_EXERCISE REQUIREMENTS_
For this exercise, the lines from the one with "Expand the status filter dropdown" through the end of the material below must be output exactly, without pictures.

_EXERCISE INPUTS_

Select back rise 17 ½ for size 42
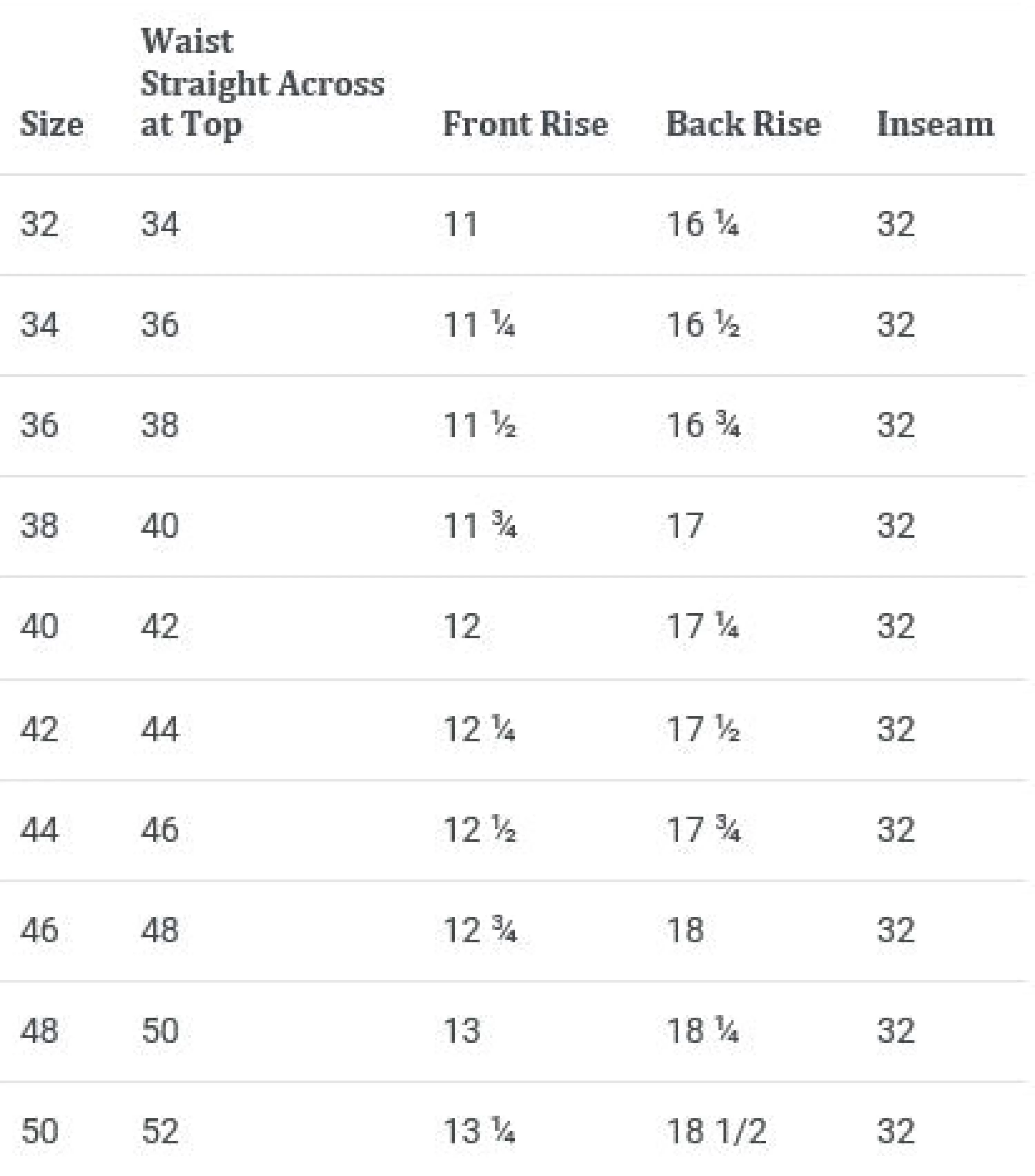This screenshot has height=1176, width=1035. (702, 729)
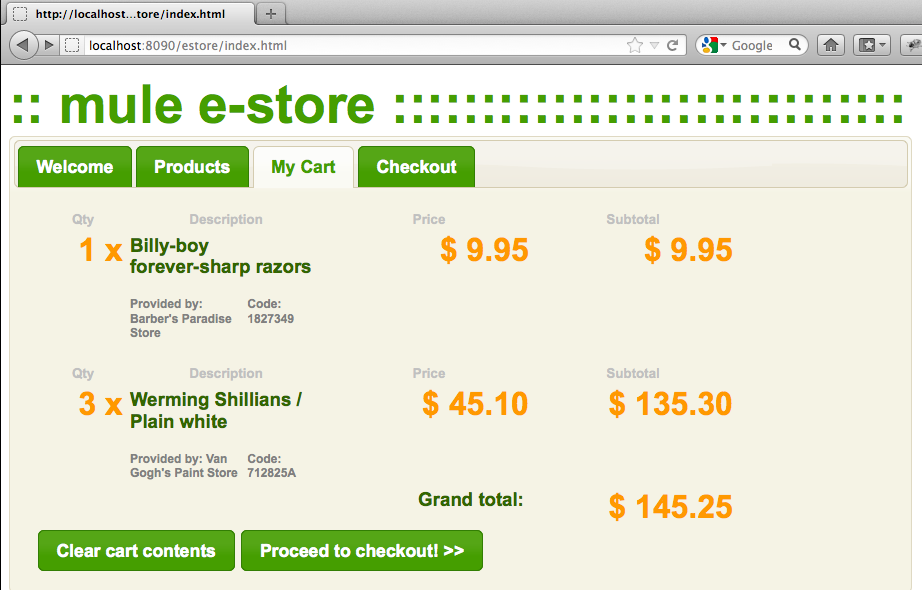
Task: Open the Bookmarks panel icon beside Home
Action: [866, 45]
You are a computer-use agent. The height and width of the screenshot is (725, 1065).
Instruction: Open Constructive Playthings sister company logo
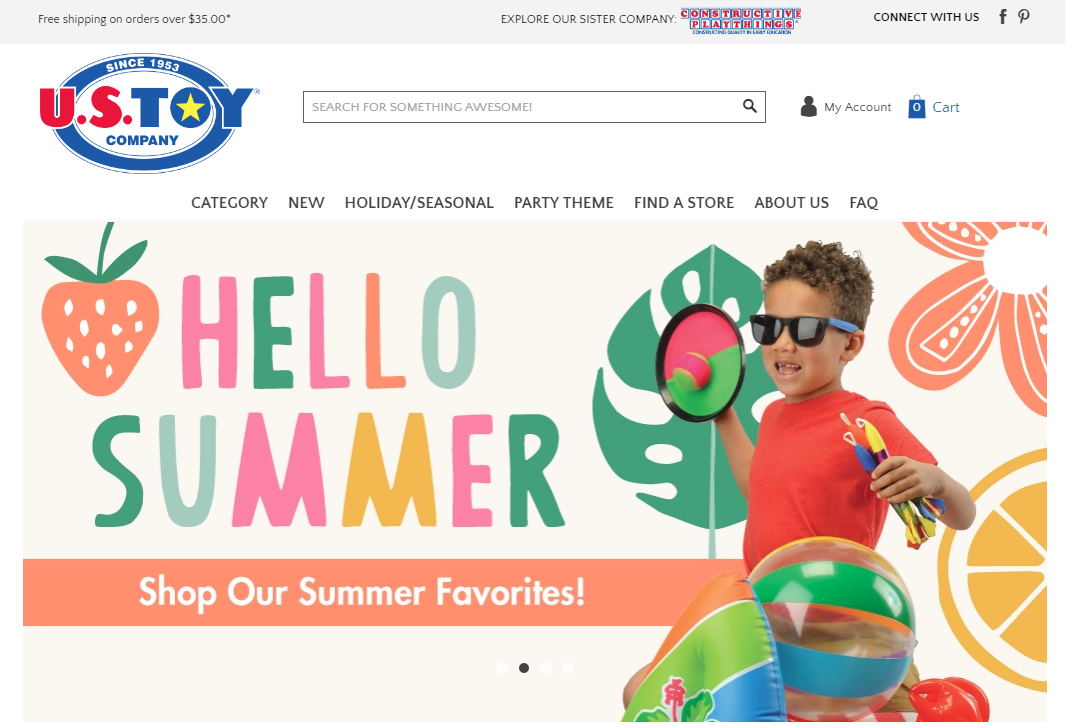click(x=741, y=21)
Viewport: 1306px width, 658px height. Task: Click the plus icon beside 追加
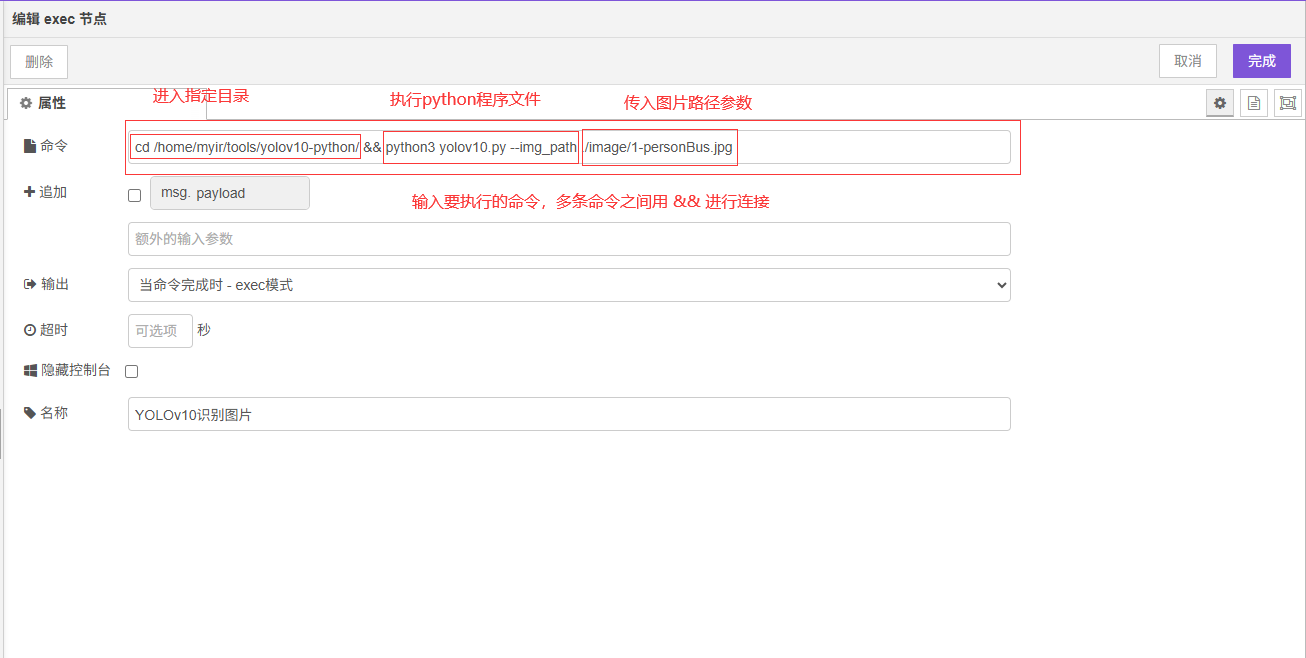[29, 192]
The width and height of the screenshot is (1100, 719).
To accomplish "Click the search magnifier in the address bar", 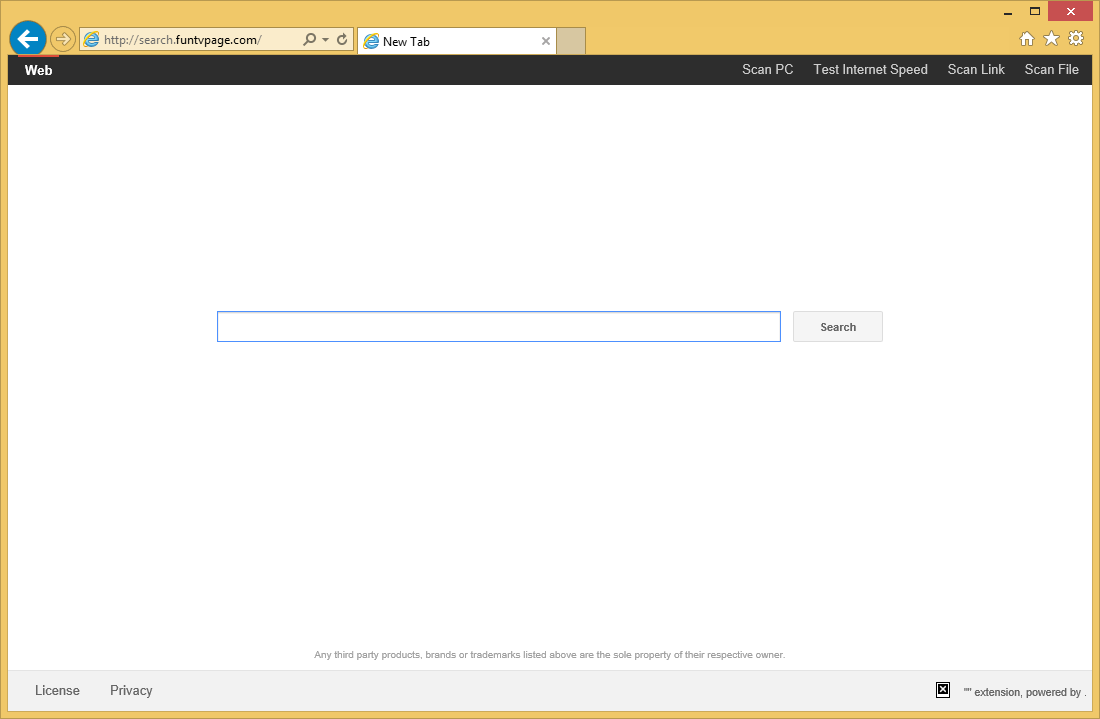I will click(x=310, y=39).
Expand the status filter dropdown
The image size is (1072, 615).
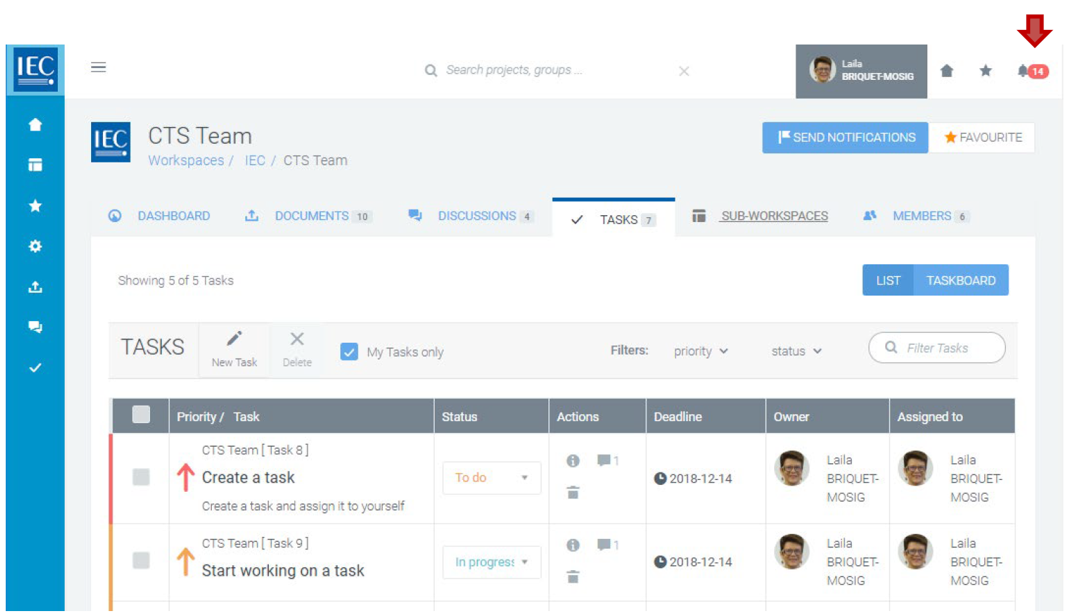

_OUTPUT FOR THIS EXERCISE_
Expand the status filter dropdown
The image size is (1072, 615).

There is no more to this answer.